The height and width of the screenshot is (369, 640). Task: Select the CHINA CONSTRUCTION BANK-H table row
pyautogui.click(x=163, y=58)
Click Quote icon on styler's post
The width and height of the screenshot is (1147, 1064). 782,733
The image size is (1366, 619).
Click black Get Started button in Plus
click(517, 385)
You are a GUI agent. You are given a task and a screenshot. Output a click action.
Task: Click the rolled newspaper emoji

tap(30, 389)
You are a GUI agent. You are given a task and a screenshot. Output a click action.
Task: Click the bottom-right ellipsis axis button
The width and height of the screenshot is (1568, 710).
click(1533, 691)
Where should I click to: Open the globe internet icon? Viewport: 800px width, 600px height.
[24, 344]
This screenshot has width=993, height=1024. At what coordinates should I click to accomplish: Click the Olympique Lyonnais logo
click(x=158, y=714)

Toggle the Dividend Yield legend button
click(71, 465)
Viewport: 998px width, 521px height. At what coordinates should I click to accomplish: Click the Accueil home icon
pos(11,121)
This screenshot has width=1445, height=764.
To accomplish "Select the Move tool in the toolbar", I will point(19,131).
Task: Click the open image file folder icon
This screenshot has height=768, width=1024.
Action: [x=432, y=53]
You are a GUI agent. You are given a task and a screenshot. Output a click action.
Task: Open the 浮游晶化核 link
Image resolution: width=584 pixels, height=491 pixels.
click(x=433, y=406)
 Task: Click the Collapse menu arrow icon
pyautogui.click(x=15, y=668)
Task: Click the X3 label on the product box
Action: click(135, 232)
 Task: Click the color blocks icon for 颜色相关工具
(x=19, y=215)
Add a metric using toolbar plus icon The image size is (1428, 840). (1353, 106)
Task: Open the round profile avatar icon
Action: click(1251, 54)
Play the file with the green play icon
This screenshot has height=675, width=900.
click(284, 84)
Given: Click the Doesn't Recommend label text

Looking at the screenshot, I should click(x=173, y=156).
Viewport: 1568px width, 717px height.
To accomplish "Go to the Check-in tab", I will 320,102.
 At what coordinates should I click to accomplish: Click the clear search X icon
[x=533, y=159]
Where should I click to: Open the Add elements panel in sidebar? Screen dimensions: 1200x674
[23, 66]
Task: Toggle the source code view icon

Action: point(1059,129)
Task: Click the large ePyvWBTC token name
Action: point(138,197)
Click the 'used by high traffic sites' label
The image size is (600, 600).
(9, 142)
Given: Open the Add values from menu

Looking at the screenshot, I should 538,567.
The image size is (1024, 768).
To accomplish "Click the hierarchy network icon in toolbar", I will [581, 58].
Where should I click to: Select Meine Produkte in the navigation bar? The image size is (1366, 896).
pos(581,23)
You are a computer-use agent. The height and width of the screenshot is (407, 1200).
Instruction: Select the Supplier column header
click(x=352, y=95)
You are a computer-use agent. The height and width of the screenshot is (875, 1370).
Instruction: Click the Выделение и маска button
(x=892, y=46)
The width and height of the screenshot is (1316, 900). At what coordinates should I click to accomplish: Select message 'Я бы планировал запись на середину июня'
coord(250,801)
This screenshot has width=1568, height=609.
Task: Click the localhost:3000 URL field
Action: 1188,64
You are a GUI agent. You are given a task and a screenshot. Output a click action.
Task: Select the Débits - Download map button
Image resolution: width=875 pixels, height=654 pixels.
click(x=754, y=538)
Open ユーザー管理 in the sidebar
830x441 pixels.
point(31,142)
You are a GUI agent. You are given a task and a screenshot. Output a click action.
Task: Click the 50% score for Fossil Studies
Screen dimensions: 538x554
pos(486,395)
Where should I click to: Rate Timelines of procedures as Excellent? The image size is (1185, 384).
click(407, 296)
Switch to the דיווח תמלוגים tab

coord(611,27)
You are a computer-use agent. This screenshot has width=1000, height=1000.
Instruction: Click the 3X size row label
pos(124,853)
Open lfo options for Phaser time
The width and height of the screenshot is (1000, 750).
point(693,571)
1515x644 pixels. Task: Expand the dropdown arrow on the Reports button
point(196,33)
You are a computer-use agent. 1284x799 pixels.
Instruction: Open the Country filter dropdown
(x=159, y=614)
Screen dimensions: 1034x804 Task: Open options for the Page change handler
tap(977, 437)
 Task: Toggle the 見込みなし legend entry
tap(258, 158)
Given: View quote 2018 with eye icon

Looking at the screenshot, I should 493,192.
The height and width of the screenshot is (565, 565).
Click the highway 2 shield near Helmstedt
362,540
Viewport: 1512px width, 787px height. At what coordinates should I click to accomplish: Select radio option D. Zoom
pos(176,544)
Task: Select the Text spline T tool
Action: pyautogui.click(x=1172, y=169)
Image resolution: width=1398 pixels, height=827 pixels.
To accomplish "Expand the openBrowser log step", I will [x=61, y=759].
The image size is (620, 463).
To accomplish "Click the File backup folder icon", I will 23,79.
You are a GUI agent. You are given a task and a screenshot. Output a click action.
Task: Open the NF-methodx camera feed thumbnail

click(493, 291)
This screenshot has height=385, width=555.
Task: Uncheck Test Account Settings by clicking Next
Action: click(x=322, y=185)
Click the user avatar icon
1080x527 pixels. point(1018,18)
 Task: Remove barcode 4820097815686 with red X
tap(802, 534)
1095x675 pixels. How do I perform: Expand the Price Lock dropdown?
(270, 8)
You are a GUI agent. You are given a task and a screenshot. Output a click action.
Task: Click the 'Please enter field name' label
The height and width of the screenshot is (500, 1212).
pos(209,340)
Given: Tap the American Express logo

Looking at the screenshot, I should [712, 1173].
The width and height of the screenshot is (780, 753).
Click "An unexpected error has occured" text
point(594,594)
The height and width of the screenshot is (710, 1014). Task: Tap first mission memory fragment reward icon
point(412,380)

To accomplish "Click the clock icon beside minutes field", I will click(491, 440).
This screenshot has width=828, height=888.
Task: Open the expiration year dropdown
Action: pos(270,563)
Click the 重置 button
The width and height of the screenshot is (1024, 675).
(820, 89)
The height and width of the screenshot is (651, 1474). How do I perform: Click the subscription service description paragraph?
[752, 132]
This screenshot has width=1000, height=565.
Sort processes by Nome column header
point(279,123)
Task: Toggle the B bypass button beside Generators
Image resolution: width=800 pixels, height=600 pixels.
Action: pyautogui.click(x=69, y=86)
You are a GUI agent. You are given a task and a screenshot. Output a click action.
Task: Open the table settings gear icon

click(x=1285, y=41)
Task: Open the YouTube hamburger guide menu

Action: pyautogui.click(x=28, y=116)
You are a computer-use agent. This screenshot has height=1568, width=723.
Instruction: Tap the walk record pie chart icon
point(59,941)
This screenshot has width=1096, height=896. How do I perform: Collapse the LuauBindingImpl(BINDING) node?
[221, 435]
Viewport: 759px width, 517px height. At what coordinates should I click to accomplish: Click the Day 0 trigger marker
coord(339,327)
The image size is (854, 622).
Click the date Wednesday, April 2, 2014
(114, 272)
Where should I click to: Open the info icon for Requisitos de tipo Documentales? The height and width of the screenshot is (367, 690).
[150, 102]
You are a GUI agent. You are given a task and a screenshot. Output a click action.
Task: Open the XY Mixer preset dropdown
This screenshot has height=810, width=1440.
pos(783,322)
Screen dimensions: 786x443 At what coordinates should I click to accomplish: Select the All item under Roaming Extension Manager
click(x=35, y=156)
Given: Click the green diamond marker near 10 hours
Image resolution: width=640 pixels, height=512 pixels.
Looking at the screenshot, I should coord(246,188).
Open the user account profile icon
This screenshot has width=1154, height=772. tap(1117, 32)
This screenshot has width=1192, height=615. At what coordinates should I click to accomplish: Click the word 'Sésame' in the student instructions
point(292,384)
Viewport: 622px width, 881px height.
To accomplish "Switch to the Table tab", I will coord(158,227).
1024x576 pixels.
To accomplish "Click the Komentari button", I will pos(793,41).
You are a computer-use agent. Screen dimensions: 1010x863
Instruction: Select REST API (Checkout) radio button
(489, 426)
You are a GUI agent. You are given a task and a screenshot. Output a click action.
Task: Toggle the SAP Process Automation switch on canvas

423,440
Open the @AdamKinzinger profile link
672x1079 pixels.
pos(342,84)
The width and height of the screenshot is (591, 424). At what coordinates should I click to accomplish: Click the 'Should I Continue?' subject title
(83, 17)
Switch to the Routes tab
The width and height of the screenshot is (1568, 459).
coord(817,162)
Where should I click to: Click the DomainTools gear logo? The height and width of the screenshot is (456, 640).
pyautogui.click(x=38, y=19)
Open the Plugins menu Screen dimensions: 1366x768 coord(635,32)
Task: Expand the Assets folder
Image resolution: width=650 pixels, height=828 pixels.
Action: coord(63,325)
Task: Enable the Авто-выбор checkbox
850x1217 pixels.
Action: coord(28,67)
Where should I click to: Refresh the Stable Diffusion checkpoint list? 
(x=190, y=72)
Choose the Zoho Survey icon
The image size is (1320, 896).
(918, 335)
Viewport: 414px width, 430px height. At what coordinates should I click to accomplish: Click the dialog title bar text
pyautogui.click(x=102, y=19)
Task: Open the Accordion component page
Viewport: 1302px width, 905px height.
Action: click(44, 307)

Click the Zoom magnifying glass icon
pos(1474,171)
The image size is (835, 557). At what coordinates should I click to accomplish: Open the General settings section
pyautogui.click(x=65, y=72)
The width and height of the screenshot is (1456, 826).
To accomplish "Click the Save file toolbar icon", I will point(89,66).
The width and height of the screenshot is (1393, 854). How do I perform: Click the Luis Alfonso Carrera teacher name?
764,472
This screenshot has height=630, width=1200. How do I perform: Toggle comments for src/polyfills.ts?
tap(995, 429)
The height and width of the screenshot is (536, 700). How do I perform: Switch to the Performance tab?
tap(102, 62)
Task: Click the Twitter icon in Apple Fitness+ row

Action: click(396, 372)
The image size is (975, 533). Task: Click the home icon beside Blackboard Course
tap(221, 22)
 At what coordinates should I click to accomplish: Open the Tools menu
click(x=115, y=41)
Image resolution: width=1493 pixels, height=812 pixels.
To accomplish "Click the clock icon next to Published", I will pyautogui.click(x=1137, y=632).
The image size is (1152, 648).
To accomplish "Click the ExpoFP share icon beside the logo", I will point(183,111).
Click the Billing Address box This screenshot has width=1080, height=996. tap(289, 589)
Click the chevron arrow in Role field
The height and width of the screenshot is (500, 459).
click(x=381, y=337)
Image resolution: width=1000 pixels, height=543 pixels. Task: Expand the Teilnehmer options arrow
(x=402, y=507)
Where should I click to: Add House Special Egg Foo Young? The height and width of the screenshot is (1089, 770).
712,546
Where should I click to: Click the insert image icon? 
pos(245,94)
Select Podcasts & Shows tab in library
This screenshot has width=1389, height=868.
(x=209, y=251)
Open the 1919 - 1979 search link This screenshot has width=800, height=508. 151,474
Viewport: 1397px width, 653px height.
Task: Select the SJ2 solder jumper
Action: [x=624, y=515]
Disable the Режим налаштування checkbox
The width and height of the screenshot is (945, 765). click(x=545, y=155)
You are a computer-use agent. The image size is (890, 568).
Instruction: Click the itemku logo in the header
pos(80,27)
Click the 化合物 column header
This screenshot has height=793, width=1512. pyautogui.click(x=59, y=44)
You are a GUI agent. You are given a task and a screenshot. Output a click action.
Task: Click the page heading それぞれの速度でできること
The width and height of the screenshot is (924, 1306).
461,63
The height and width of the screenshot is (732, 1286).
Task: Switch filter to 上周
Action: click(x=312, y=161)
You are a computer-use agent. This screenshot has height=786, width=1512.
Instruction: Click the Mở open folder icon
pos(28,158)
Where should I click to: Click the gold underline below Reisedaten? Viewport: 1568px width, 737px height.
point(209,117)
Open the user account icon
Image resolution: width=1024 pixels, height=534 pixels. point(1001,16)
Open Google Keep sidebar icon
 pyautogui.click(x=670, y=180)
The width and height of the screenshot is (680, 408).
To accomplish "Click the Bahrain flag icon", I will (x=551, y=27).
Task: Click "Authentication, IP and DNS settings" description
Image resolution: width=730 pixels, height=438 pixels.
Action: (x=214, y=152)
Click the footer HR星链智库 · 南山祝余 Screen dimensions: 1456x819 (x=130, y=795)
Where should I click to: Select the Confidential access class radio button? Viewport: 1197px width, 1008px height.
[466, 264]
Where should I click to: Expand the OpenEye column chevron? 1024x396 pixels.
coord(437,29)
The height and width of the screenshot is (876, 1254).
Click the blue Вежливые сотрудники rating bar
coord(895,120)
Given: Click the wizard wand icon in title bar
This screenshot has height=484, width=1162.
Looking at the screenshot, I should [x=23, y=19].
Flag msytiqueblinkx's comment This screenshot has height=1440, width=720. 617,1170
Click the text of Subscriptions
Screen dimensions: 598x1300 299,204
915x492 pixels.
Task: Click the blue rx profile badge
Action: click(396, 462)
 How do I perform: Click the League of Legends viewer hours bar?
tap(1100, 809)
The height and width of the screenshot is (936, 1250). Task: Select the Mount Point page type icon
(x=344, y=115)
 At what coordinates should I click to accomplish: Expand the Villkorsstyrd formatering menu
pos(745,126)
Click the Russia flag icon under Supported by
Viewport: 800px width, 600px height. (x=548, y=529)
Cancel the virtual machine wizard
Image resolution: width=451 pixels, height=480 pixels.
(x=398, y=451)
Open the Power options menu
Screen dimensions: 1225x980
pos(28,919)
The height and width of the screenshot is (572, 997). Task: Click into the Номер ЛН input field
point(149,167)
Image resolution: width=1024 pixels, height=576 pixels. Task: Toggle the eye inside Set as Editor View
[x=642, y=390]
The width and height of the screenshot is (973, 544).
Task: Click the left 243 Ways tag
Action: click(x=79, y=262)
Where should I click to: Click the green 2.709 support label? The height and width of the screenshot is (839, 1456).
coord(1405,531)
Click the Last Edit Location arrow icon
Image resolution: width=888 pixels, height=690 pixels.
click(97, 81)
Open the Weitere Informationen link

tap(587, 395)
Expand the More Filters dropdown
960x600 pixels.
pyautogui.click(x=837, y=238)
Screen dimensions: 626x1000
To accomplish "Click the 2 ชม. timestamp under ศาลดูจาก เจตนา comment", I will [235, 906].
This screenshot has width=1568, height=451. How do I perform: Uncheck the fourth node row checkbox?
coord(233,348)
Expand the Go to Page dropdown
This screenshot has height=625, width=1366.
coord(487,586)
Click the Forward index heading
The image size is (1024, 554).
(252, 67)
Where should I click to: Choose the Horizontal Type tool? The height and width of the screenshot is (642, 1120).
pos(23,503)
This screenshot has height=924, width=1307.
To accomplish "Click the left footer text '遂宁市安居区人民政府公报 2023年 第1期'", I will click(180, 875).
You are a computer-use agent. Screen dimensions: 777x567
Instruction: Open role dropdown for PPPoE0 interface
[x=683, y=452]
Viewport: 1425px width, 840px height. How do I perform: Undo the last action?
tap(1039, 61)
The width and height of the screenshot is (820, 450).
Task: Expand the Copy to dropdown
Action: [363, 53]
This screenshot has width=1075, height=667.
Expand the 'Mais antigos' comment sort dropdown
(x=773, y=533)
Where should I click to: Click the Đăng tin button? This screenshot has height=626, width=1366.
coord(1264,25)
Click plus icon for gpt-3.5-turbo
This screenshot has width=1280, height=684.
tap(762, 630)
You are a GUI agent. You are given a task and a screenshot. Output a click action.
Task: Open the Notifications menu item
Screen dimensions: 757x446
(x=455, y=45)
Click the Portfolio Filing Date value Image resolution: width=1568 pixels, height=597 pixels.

——————

**WORK ORDER**
Every line that contains the string "wizard" should be copied from the records.

**ANSWER SECTION**
Given: Click the wizard wand icon in title bar
Cancel the virtual machine wizard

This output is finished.